>>>>>

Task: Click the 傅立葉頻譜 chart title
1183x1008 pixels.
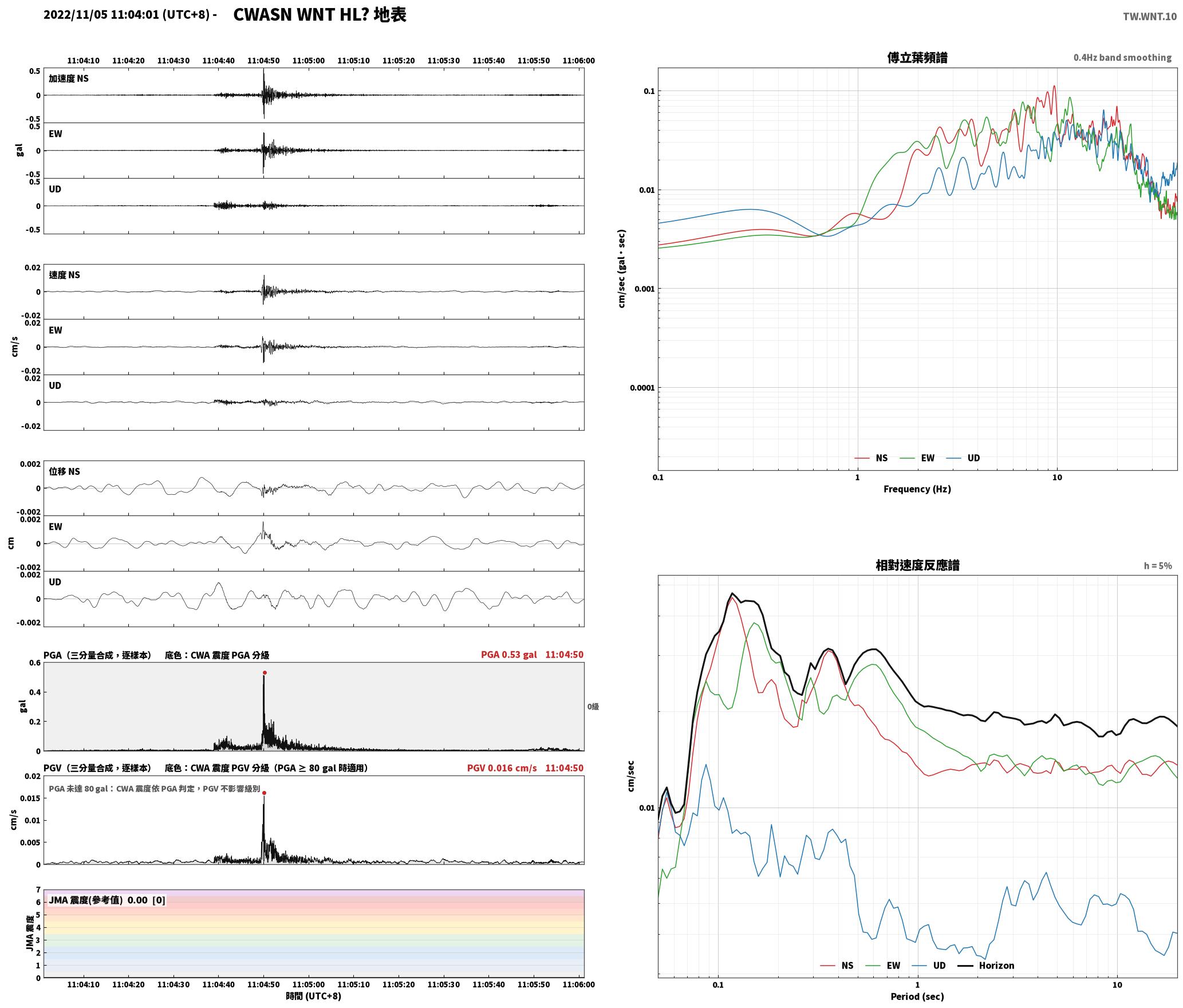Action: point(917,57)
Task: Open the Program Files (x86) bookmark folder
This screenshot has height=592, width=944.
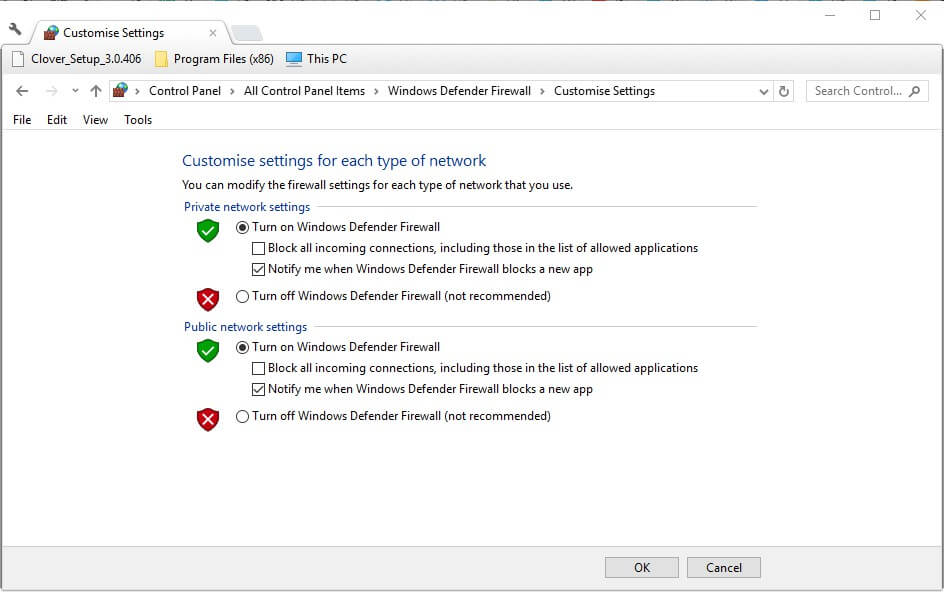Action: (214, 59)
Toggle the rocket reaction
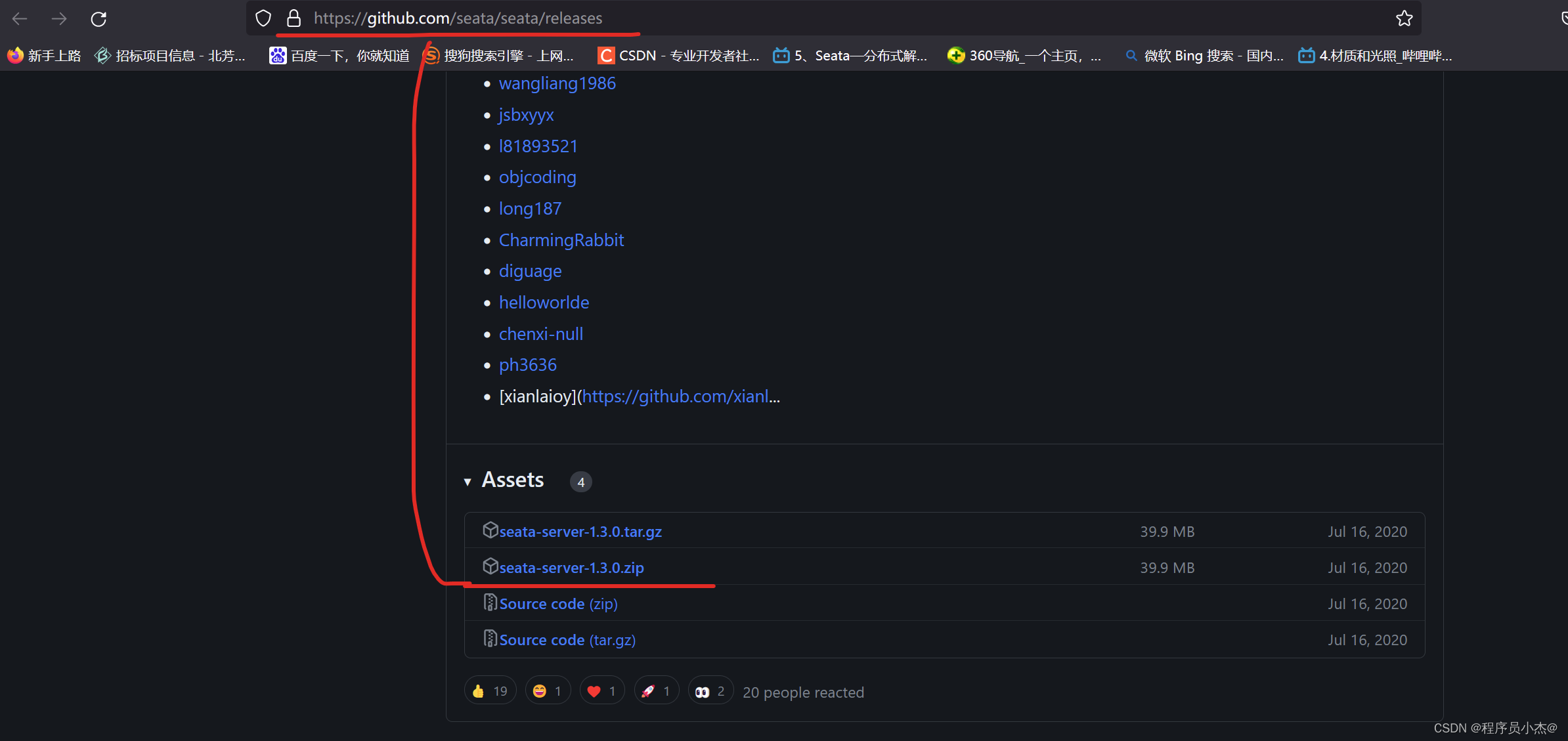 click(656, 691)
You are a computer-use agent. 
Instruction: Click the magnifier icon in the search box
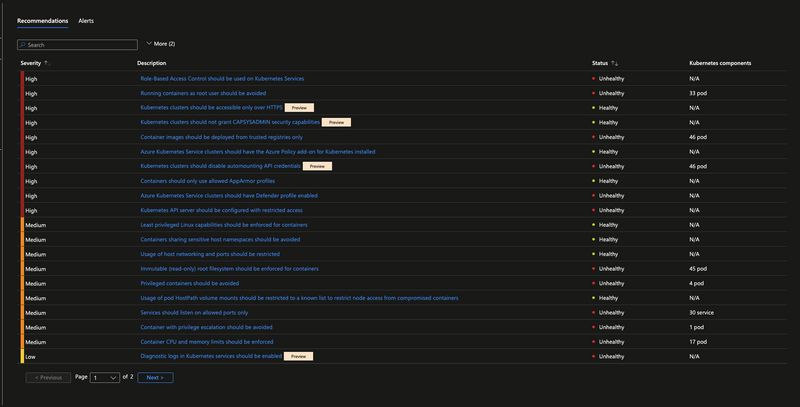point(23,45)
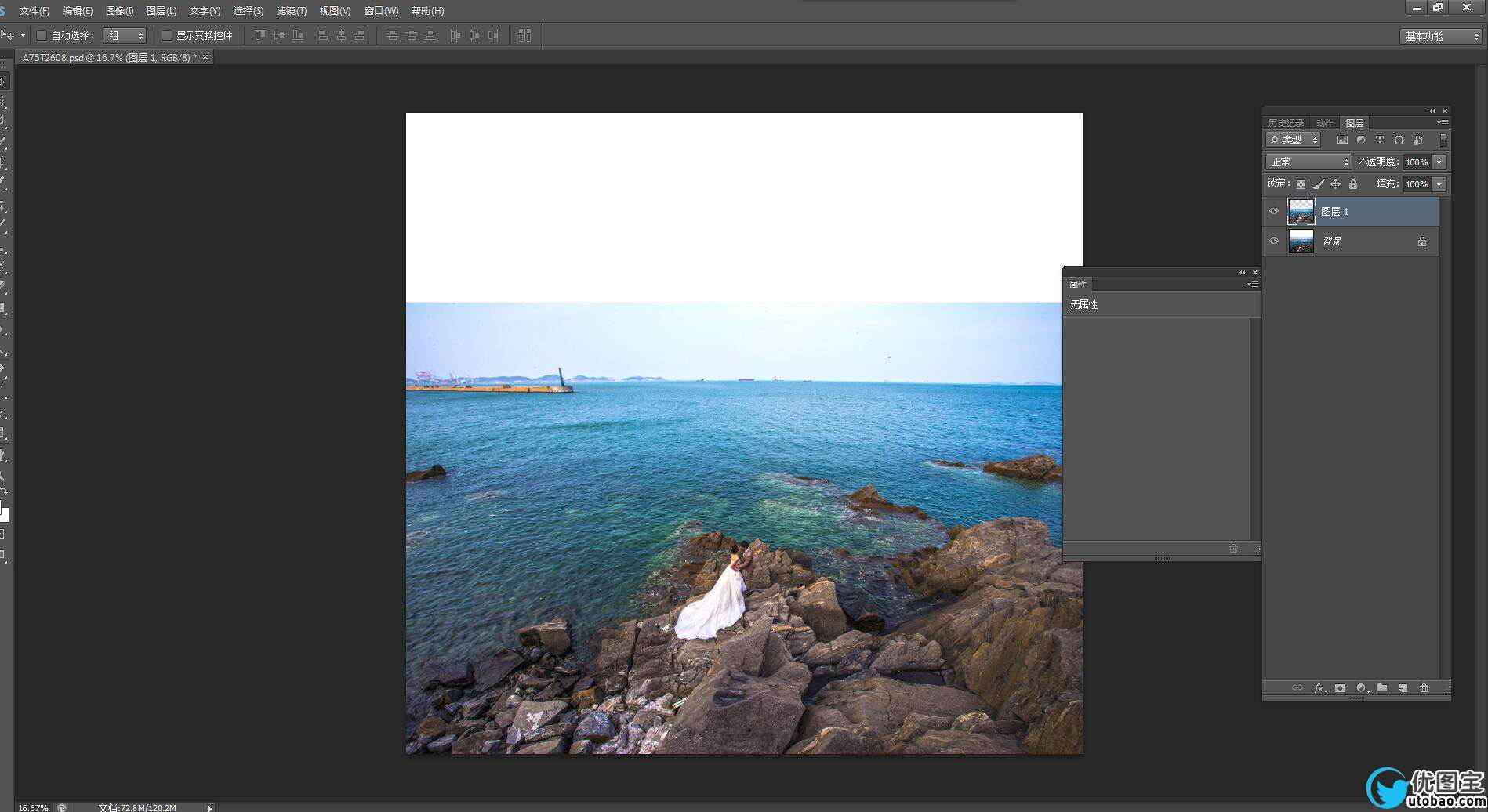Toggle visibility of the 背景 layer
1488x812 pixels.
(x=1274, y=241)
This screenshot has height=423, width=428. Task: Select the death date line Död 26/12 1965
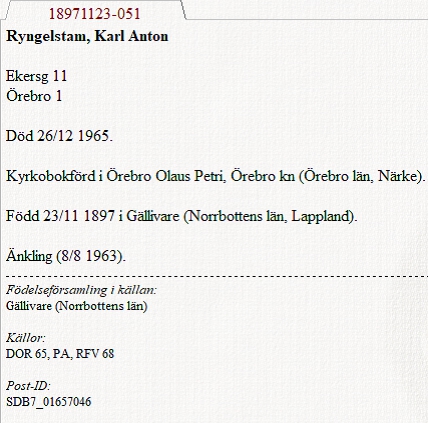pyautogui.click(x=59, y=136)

<<<<<

Retype all the records above word for word, leaving the pictures out.

Task: Click the 傅立葉頻譜 chart title
1183x1008 pixels.
Action: point(917,57)
Task: Open the Program Files (x86) bookmark folder
This screenshot has height=592, width=944.
Action: (214, 59)
Toggle the rocket reaction
 click(656, 691)
You are a computer-use agent. 
Instruction: Click the magnifier icon in the search box
point(23,45)
Toggle visibility of the 背景 layer
1488x812 pixels.
(x=1274, y=241)
This screenshot has height=423, width=428. Task: Select the death date line Död 26/12 1965
pyautogui.click(x=59, y=136)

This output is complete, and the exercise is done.